Confuso? Vamos ver um exemplo prático!

Na primavera você dorme e não sabe quando amanhecerá,
Por toda a parte se ouve o canto dos passarinhos,
Mas na noite o som do vento aos da chuva se mistura,
E você se pergunta quantas flores caíram.

MENG HAO-JAN, 689-740

Este poema foi retirado da revista Escamandro e é uma tradução para um poema escrito em mandarim. Ela foi traduzida à partir de uma versão em inglês que traduzia a original.

Se interpretarmos literamente, de forma apriosionada como na prosa, o poema parece não fazer sentido. Por que eu durmo na primavera? Por que não sei quando amanhecerá? Etc. Mas se libertarmos o sentido múltiplo das palavras, podemos pensar que:

Nesse sentido, o poema poderia significar que quando estamos felizes (primavera) não nos preocupamos com quando a felicidade irá acabar (quando amanhecerá).
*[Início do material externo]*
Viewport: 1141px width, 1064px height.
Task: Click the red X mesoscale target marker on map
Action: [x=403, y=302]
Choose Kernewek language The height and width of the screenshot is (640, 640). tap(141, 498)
Enquanto vivemos a felicidades, vemos todos os problemas de forma otimista (Por toda a parte se ouve o canto dos passarinhos), diferente de quando estamos tristes (na noite), que então tudo é melancólico e ruim (o som do vento aos da chuva se mistura). Diferentemente de quando estamos felizes, quando estamos tristes só pensamos em o quão éramos felizes (quantas flores caíram).
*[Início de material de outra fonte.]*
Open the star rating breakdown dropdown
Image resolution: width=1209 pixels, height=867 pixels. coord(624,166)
Um ponto importe das imagens é que elas engrandecem muito quando possuem coerência interna. No caso, veja a lista de palavras relacionadas:

Pra finalizar, mais um trecho do Octavio Paz, que resume o que é imagem:

A imagem é uma frase em que a pluralidade dos significados não desaparece. A imagem permite e exalta todos os sentidos das palavras, sem excluir os significados primários e secundários

Ou seja, pedras são pesadas, penas são leves; primaveras são felizes e noites melancólicas. Mas pedras podem ser penas, pesado pode ser leve; assim como a primavera pode se tornar noite e felicidade pode se tornar tristeza.